None of this is easy. None. Of. It. If someone tells you it is easy for them, they are either not really trusting or lying. Yet I have to believe there is much truth to this. And in some small way, as terrifying as it is to truly let go of our plans and ideas and dreams and maps and need for security, it is comforting to know that trust is an option. A terrifying comfort, but a comfort nonetheless. And a necessary one.
I recently (like yesterday) stopped begging God for clarity in a situation- at least for the moment. My spirit knew the overall direction God was leading. Even though I have at times fought that direction, I know it is what God wants. The problem for me is that as beautiful as the arrival point in this path is, the journey there is quite treacherous and difficult. I know this because I have walked it before. Only in a different time as a different person. I do not relish the thought of this path, even though I love the vision to which it will bring me. My pleas for clarity were a guise to my intense fear of the darkness of the journey. They were my anchor holding me back, instead of allowing the hope of Jesus to anchor me in the difficulty of what lies ahead. I wanted clarity so I have the security that the path will be easier, that the outcome sooner, that I wouldn’t be as hard this time around. But clarity is not God’s gift to me right now. Trust is. As strange a gift as it is.
So I find myself submitting to that- quaking knees and all.
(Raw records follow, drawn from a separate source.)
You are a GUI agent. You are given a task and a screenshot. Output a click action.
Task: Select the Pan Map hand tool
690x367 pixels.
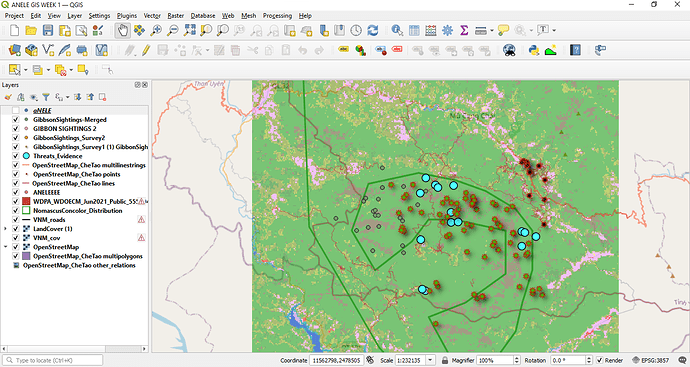click(122, 30)
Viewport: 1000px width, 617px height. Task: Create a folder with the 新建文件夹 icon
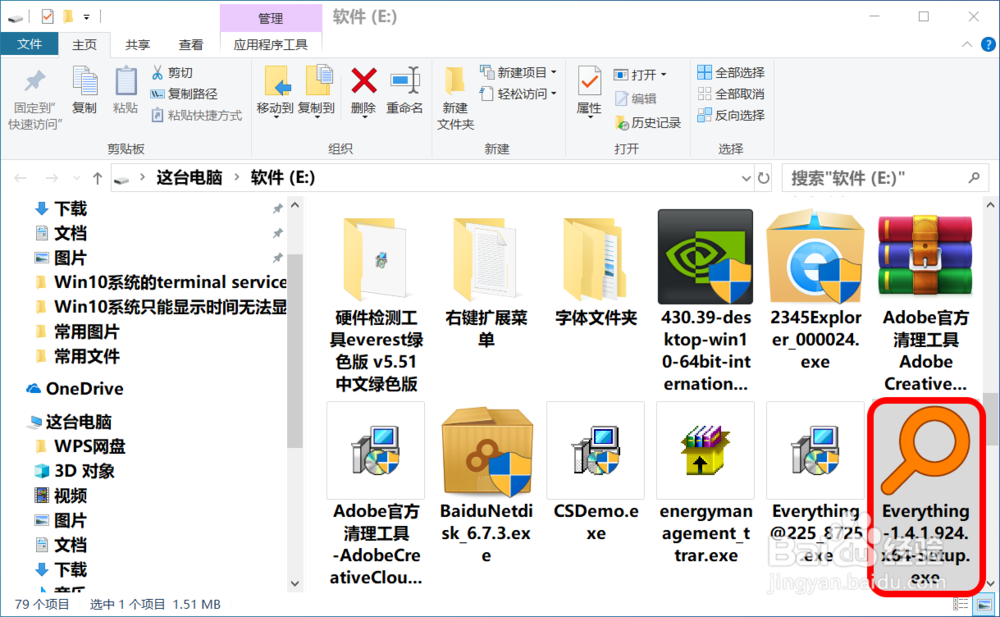coord(453,95)
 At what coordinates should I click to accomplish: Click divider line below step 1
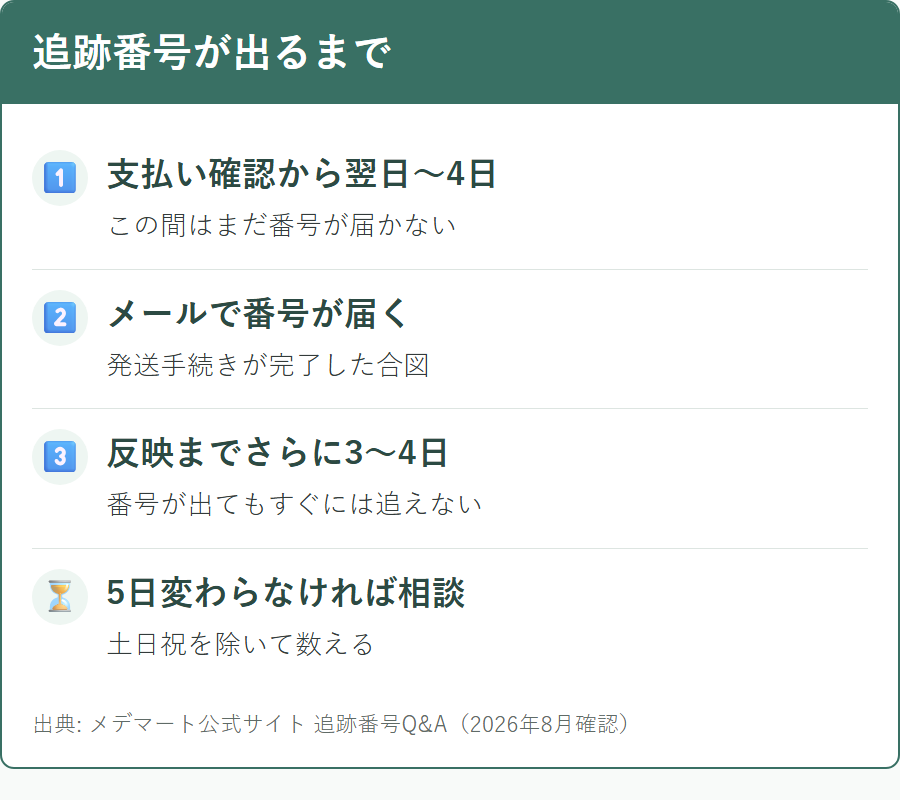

I want clarity, a light that reaches all the way to the ending point… but God is asking me to trust.
So if your path right now is dark and you can’t see your way through… I get that. I understand it. If you are begging God for clarity and he is instead giving you the wisdom hear his request to trust him… I feel that. We are walking that road together. Perhaps our companionship will help lessen the fear as we walk to the end of the light and wait for more to be given.
And we can help each other see glimpses of God along the way.